Pixel coordinate grounding data
###
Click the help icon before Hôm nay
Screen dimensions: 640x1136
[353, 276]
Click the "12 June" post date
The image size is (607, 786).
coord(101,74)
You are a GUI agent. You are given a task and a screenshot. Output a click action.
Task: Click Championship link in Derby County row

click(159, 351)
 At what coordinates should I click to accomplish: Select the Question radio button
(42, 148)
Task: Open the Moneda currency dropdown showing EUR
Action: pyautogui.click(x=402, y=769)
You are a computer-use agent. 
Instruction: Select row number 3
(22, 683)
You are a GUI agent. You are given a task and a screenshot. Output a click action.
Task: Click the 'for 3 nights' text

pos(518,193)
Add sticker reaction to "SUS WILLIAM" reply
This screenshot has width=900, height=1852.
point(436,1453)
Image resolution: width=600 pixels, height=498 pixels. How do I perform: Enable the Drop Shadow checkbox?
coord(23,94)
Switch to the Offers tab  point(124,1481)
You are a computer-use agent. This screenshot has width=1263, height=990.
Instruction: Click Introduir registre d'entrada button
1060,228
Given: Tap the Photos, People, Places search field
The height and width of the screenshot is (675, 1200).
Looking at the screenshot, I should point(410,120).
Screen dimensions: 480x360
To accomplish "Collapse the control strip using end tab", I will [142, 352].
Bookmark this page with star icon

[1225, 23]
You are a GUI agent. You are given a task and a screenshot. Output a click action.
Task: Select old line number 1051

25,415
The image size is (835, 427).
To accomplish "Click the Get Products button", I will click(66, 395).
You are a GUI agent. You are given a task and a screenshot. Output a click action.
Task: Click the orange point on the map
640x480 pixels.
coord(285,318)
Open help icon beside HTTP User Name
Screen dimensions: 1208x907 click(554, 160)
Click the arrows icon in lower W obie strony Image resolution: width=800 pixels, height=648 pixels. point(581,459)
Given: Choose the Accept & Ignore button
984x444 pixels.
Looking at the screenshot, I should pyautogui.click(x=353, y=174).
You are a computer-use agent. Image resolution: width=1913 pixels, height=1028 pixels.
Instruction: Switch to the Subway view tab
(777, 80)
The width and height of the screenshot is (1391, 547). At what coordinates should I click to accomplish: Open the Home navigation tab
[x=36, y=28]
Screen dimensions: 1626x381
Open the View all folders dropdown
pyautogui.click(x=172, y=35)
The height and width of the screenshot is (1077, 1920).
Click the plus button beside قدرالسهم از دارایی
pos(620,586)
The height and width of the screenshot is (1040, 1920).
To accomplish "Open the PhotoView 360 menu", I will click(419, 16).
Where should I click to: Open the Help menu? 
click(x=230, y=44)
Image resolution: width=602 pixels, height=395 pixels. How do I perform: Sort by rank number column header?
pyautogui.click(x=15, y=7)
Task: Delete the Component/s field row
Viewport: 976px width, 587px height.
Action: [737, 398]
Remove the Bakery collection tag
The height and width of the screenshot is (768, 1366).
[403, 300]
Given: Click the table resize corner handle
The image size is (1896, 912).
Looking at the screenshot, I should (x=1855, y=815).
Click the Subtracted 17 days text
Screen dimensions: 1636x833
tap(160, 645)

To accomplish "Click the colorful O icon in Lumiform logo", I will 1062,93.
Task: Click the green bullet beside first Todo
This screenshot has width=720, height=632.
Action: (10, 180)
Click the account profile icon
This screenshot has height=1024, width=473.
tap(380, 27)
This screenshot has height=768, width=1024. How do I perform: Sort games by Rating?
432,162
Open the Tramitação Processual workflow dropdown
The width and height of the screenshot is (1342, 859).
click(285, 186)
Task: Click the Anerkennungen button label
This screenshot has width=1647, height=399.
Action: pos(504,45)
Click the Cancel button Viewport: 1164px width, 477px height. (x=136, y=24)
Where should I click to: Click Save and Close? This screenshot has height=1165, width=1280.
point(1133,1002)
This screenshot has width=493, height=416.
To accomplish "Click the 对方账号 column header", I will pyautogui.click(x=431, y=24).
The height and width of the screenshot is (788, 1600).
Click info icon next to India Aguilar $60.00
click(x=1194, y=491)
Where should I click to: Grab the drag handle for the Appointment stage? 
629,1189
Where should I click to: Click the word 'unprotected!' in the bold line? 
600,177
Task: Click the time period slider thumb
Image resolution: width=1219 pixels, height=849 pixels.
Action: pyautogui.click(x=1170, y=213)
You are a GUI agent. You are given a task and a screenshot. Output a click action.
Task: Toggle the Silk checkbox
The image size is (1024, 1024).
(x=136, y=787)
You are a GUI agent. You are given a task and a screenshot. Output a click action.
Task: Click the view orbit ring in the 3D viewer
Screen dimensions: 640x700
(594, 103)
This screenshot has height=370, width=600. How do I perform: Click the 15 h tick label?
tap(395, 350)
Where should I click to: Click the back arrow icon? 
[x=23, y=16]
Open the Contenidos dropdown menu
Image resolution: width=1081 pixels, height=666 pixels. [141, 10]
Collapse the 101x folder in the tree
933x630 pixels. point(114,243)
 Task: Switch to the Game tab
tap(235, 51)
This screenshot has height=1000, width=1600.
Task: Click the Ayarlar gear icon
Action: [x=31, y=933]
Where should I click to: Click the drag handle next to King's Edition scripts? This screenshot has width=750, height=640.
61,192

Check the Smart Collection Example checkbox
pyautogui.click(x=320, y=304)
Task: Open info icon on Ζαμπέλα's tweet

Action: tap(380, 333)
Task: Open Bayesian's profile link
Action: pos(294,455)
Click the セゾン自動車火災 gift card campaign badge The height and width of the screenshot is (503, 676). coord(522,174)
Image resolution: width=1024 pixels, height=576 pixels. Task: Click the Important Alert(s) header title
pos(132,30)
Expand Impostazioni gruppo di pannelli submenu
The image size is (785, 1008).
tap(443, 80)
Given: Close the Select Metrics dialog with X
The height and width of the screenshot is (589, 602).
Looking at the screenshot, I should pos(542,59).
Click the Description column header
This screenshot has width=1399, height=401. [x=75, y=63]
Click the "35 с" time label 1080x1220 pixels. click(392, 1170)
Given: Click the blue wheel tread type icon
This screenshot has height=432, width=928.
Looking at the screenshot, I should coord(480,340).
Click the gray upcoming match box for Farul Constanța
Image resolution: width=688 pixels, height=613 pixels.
###
*EXERCISE AIM*. Return from the data every line that holds "field".

*RESPONSE TO THIS EXERCISE*.
Given: Tap the Photos, People, Places search field
Task: Delete the Component/s field row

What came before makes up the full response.